• TASK INSTRUCTIONS: Find each line below that includes "Anchorage", then copy it.

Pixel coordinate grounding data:

+ + +

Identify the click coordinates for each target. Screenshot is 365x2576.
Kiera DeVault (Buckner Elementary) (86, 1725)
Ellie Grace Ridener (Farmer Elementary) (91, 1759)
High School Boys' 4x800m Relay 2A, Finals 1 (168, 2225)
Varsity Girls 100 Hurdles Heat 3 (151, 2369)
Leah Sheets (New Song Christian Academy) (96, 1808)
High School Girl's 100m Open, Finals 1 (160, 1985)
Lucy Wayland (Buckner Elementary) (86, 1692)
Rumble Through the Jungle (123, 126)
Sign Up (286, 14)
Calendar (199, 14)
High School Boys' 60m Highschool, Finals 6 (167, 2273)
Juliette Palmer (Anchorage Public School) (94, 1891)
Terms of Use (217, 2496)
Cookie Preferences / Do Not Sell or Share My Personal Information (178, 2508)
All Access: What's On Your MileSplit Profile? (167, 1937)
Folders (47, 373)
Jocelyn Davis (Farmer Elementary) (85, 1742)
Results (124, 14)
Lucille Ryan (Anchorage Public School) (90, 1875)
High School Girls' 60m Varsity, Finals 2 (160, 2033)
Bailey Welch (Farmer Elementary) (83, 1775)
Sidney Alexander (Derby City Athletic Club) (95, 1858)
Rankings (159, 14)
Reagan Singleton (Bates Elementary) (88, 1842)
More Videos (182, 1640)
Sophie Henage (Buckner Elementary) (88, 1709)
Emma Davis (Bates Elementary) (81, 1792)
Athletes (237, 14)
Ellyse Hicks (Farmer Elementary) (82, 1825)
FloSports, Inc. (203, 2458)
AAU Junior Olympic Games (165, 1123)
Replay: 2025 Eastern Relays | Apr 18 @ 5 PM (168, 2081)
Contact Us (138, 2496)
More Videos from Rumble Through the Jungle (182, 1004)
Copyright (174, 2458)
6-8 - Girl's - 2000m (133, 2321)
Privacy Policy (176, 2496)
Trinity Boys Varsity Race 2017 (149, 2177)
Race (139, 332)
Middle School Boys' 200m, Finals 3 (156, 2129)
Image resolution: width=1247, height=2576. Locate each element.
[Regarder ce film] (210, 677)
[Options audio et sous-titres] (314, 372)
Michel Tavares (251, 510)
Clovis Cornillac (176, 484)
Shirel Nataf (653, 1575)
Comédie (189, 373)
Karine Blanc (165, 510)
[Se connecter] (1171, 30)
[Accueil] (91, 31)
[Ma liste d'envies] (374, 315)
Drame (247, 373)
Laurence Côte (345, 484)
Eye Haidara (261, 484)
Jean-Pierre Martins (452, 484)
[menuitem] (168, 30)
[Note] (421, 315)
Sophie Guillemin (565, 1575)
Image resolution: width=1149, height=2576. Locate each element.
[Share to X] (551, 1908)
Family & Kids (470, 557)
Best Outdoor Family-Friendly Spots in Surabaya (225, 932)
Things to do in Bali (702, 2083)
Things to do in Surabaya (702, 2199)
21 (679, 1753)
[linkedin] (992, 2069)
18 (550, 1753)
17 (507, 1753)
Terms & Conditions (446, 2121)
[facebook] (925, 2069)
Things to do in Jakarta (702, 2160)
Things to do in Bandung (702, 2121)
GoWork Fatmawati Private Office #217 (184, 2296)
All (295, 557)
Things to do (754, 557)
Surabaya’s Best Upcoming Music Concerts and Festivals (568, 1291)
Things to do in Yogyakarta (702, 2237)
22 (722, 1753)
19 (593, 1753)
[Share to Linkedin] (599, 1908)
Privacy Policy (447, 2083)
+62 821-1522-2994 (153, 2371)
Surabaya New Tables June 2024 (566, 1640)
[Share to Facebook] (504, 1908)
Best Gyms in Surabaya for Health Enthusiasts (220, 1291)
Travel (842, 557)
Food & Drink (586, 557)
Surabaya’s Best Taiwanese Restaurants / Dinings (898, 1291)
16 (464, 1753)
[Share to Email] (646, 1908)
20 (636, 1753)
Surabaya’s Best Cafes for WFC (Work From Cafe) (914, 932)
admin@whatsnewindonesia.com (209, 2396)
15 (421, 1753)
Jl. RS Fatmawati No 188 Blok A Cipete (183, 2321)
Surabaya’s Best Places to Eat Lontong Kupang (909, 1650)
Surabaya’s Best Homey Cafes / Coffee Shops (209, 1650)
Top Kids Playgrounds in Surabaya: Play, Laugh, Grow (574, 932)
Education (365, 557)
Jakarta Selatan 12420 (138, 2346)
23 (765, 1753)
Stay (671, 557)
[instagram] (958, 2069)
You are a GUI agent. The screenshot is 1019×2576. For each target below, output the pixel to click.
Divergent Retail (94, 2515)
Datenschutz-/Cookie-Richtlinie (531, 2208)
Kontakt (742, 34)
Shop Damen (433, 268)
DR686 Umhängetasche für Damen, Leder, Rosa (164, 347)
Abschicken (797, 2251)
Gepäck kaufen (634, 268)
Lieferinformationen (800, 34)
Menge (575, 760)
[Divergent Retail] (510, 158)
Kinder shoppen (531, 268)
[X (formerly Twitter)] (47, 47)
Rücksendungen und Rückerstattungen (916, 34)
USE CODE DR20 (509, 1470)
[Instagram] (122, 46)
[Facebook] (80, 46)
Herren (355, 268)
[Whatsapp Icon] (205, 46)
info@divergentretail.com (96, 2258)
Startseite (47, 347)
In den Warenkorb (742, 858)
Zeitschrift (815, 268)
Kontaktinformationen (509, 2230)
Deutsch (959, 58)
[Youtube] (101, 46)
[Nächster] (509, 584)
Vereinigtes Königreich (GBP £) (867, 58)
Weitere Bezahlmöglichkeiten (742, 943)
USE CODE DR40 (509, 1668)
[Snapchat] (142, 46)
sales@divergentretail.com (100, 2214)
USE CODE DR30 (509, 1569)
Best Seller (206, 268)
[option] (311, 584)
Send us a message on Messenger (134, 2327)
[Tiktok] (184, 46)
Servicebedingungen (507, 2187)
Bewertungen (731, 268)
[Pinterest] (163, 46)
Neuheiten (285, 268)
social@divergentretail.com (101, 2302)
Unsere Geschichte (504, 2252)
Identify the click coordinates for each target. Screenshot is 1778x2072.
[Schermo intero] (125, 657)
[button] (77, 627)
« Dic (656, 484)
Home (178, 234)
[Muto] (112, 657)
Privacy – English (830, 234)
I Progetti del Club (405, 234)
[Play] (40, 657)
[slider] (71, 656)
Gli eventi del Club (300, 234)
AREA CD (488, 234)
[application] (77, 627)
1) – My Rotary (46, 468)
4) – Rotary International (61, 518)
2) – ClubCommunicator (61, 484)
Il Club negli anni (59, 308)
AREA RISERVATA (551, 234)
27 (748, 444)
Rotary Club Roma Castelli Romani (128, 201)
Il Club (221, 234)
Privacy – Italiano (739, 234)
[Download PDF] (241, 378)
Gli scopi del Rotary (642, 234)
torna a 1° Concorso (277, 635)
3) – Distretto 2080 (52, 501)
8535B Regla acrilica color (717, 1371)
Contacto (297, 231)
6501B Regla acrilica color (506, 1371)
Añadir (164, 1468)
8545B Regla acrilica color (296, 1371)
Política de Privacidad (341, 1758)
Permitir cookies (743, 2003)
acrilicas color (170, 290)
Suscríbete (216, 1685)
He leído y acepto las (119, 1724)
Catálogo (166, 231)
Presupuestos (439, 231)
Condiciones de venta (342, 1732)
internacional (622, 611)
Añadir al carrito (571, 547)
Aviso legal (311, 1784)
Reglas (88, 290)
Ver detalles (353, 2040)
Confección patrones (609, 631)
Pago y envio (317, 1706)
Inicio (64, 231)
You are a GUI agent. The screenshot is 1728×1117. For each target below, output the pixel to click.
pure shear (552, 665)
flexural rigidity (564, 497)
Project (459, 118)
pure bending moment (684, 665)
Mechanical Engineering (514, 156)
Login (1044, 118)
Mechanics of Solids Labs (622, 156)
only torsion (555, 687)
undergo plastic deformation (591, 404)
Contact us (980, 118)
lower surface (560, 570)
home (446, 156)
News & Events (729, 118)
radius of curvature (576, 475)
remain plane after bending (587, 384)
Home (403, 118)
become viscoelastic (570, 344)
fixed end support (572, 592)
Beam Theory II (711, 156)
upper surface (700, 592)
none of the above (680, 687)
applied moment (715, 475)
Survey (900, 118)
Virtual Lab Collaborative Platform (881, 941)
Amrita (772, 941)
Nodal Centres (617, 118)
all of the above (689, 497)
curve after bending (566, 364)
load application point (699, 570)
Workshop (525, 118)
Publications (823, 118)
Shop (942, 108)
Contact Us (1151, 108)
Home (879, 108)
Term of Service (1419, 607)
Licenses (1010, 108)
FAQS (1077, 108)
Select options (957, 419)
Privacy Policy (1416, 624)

+ + +

• SOLVED PROBLEM:
Juliette Palmer (Anchorage Public School) (94, 1891)
Lucille Ryan (Anchorage Public School) (90, 1875)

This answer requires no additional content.